_Énoncé du problème 1_
Dans le texte sur le traité de commerce proposé aux Anglais, à qui Michel Chevalier écrivait-il pour lui faire part de ses suggestions ?
_Énoncé du problème 2_
Poursuivez le texte sur le traité de commerce proposé aux Anglais à partir de sa dernière phrase.

_Texte source_

————————

Michel Chevalier a trouvé la formule : offrir aux Anglais un traité de commerce qui leur apporterait la contre-partie jusque là vainement attendue des avantages douaniers octroyés par eux aux États étrangers et profiter de ce qu’ils étaient présentement enclins à en accorder de nouveaux pour faire accepter plus aisément par l’opposition française les abaissements de droits désirés par le gouvernement en les présentant comme des mesures de réciprocité.

 

Il écrivait à Cobden, avec qui il entretenait une étroite correspondance, pour lui faire part de ses suggestions (août 1859). Elles ne furent pas agréées immédiatement : les manchestériens tenaient pour un système douanier égalitaire, qui ne conférât de privilège particulier à aucune puissance, mais Chevalier réussit à faire admettre à son correspondant que les dégrèvements consentis en faveur de la France, il serait loisible au gouvernement britannique de les incorporer dans une loi budgétaire et de les étendre ainsi l’ensemble des autres pays. Cobden se laissa convaincre ; il informa Gladstone, qui estima ne pas devoir laisser échapper cette occasion, si minime fût-elle, de gagner un partenaire sur le continent et entraîna Palmerston.

————————

_Données fournies_
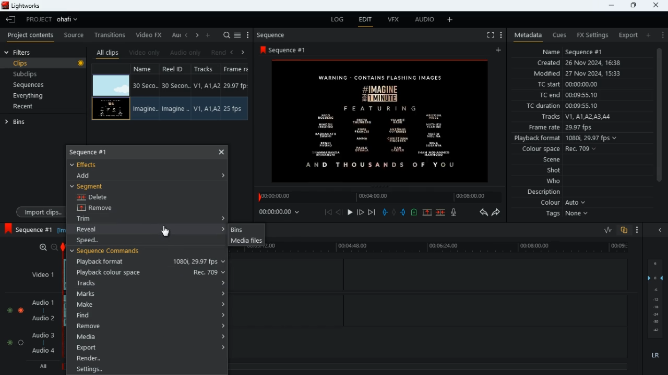 This screenshot has height=375, width=668. I want to click on name, so click(145, 70).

————————

_Résultat final 1_
À Cobden, en août 1859.

_Résultat final 2_
Il fallait maintenant décider l’Empereur. Assuré de l’appui de Persigny, ambassadeur à Londres, de Rouher, ministre du Commerce, et de Morny, très lié avec les milieux d’affaires libre-échangistes (Lyon, Tarare, Paris), Michel Chevalier sollicita une audience pour lui-même et Cobden. Ils furent reçus à Saint-Cloud le 27 octobre, le premier le matin, le second l’après-midi, et enlevèrent l’adhésion de l’Empereur ; mais celui-ci, qui craignait encore une campagne d’opinion des protectionnistes, exigea que la négociation fût conduite secrètement, à l’insu même des ministres, exception faite de Rouher et du ministre d’État Fould.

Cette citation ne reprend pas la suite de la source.